Biorąc powyższe pod uwagę, Sąd Rejonowy przywrócił powódkę do pracy w pozwanej Spółce, zasądzając na jej rzecz również wynagrodzenie za czas pozostawania bez pracy za okres trzech miesięcy, zgodnie z art. 57 § 1 k.p., pod warunkiem zgłoszenia gotowości świadczenia pracy w terminie 7 dni od uprawomocnienia się orzeczenia.
Sąd Okręgowy – Sąd Pracy i Ubezpieczeń Społecznych w W. wyrokiem z dnia 25 lutego 2014 r. oddalił apelację wniesioną przez pozwaną P. Biuro Handlowe Sp. z o.o. od wyżej opisanego wyroku Sądu pierwszej instancji.

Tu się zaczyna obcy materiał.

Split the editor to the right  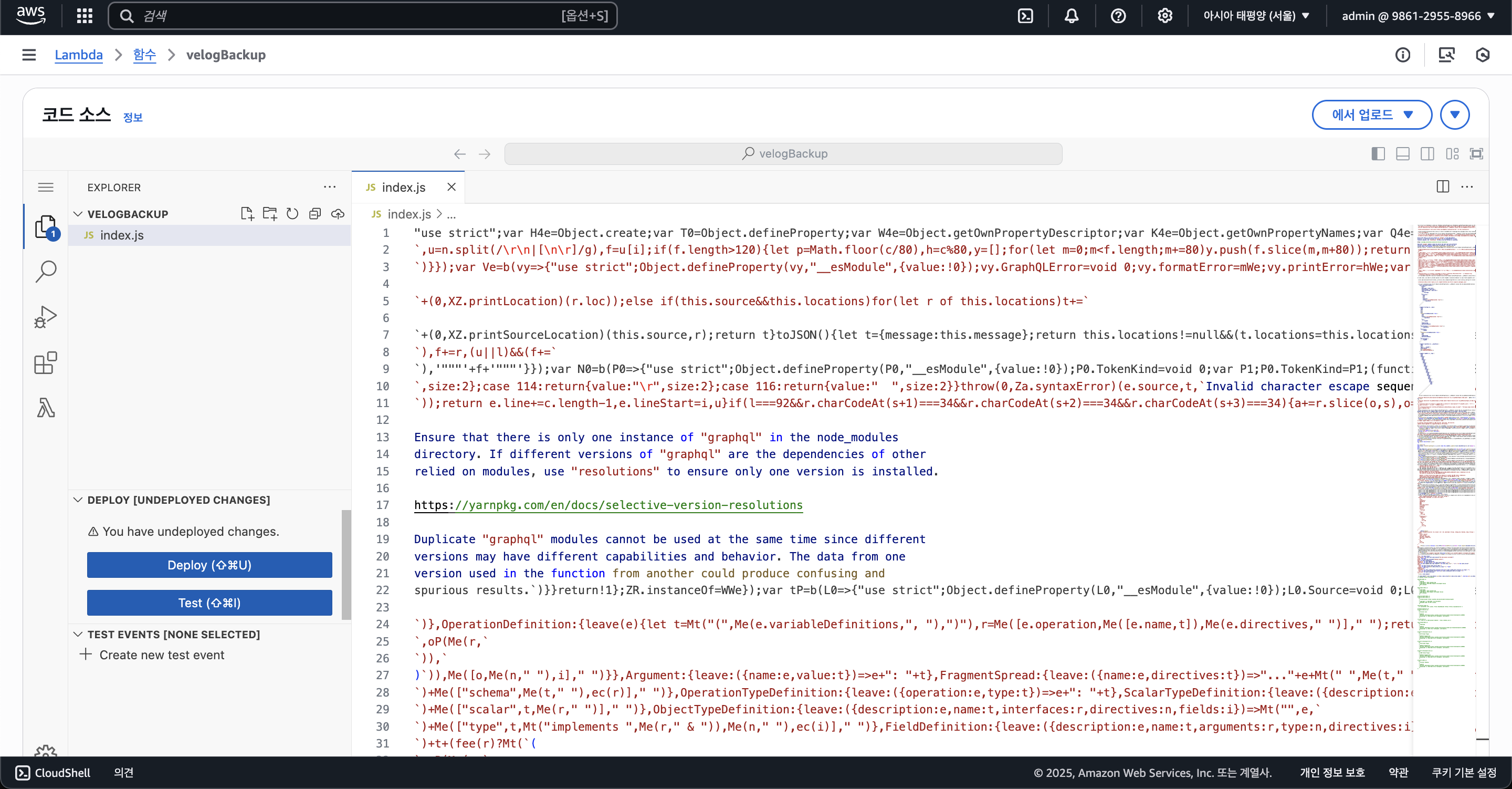point(1443,187)
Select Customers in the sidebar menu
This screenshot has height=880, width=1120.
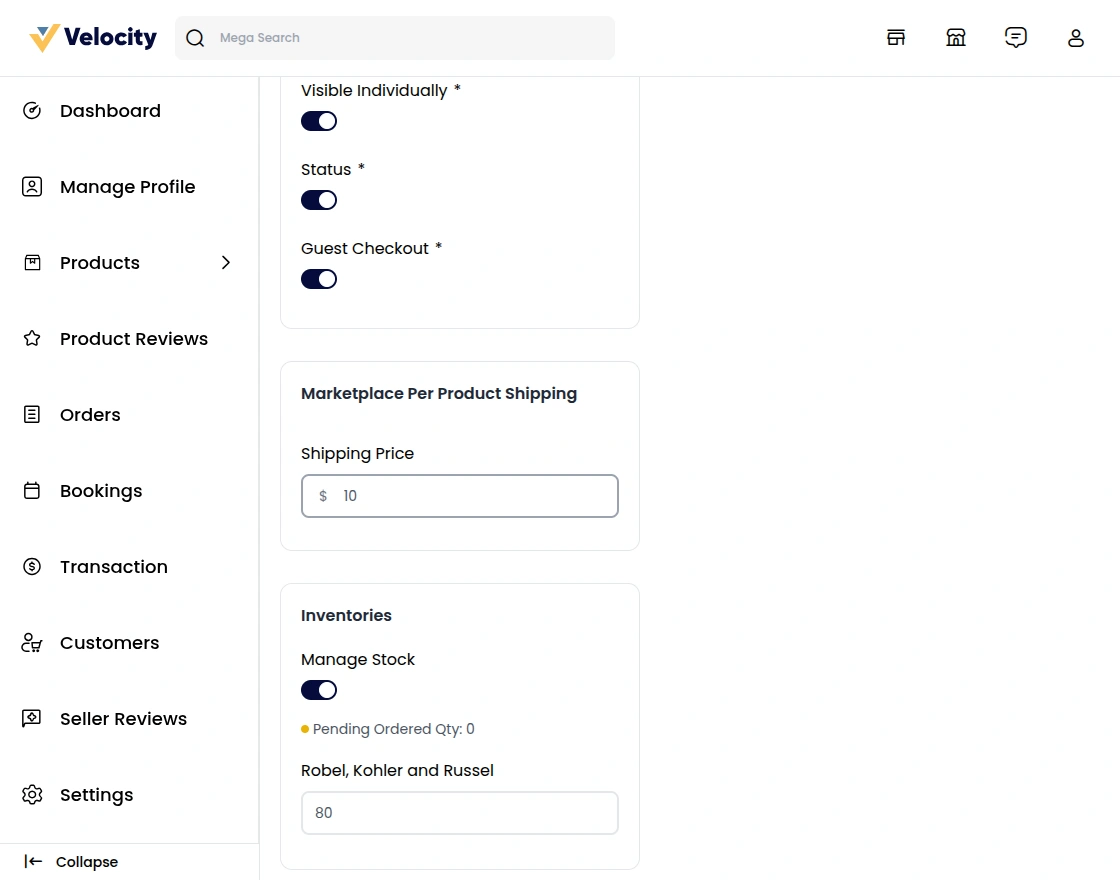(x=32, y=642)
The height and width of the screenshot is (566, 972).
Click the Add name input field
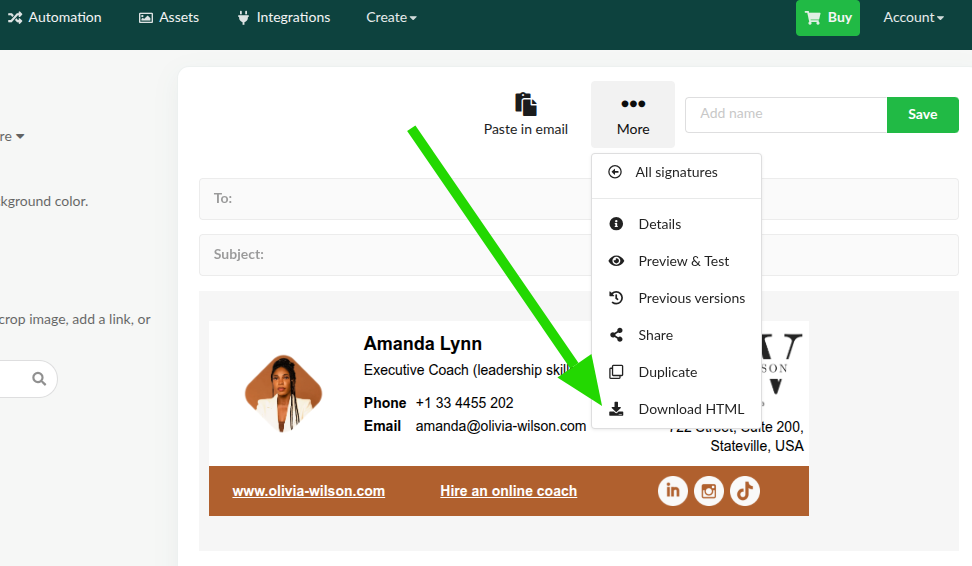click(785, 114)
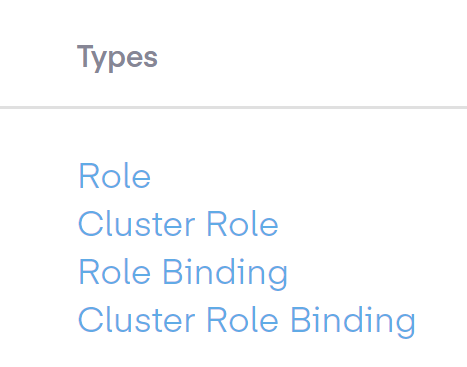The height and width of the screenshot is (367, 467).
Task: View the Cluster Role Binding resource type
Action: coord(247,320)
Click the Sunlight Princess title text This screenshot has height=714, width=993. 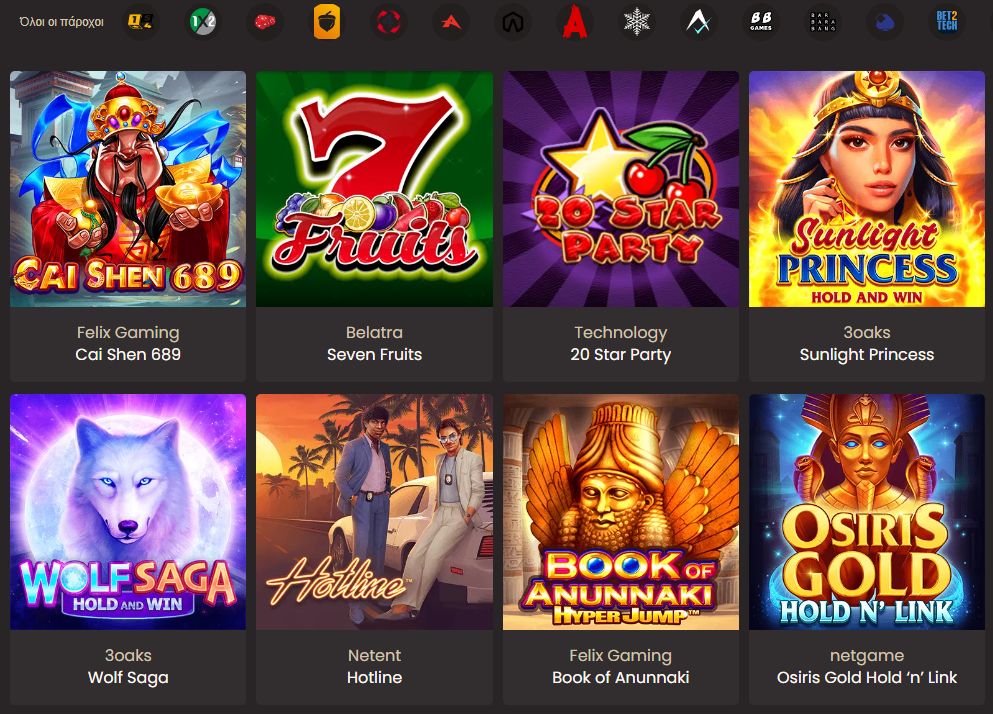[867, 354]
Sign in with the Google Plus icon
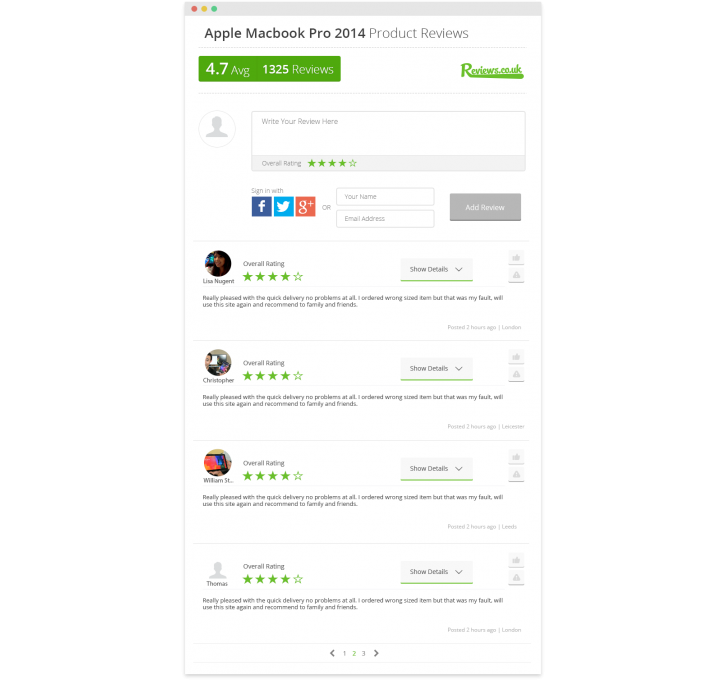 coord(306,206)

W opinii Sądu Okręgowego, Sąd Rejonowy prawidłowo ustalił stan faktyczny sprawy, bowiem zgromadził szeroki materiał dowodowy, a same dowody ocenił zgodnie z logiką i zasadami doświadczenia życiowego.
Sąd drugiej instancji przypomniał brzmienie art. 1861 § 2 k.p. oraz stwierdził, że podzielenie interpretacji pozwanego, że użyte w tym przepisie sformułowanie „po dokonaniu czynności zmierzającej do rozwiązania umowy o pracę” może być także rozumiane jako czynność faktyczna, jak wniosek przełożonego pracownika do kadr o rozwiązanie z nim umowy o pracę, czy też nadanie przesyłki na poczcie, zaburzyłoby całkowicie pewność obrotu prawnego, bowiem pracodawca mógłby (zgodnie z tą interpretacją) np. napisać w dowolnym momencie pismo o wypowiedzeniu umowy o pracę pracownikowi, co do którego istnieje możliwość, że złoży wniosek o urlop wychowawczy - bez aktualnego zamiaru jego wręczenia, a następnie, po złożeniu przez pracownika wniosku o urlop wychowawczy - wręczyć mu takie pismo. Ponieważ samo napisanie pisma o wypowiedzeniu umowy o pracę nie prowadzi do rozwiązania umowy o pracę, zaś pracodawca po jego sporządzeniu nie ma żadnego obowiązku, aby je wręczyć - ochrona pracownika przewidziana w art. 1861 § 1 k.p. stałaby się w istocie fikcyjna.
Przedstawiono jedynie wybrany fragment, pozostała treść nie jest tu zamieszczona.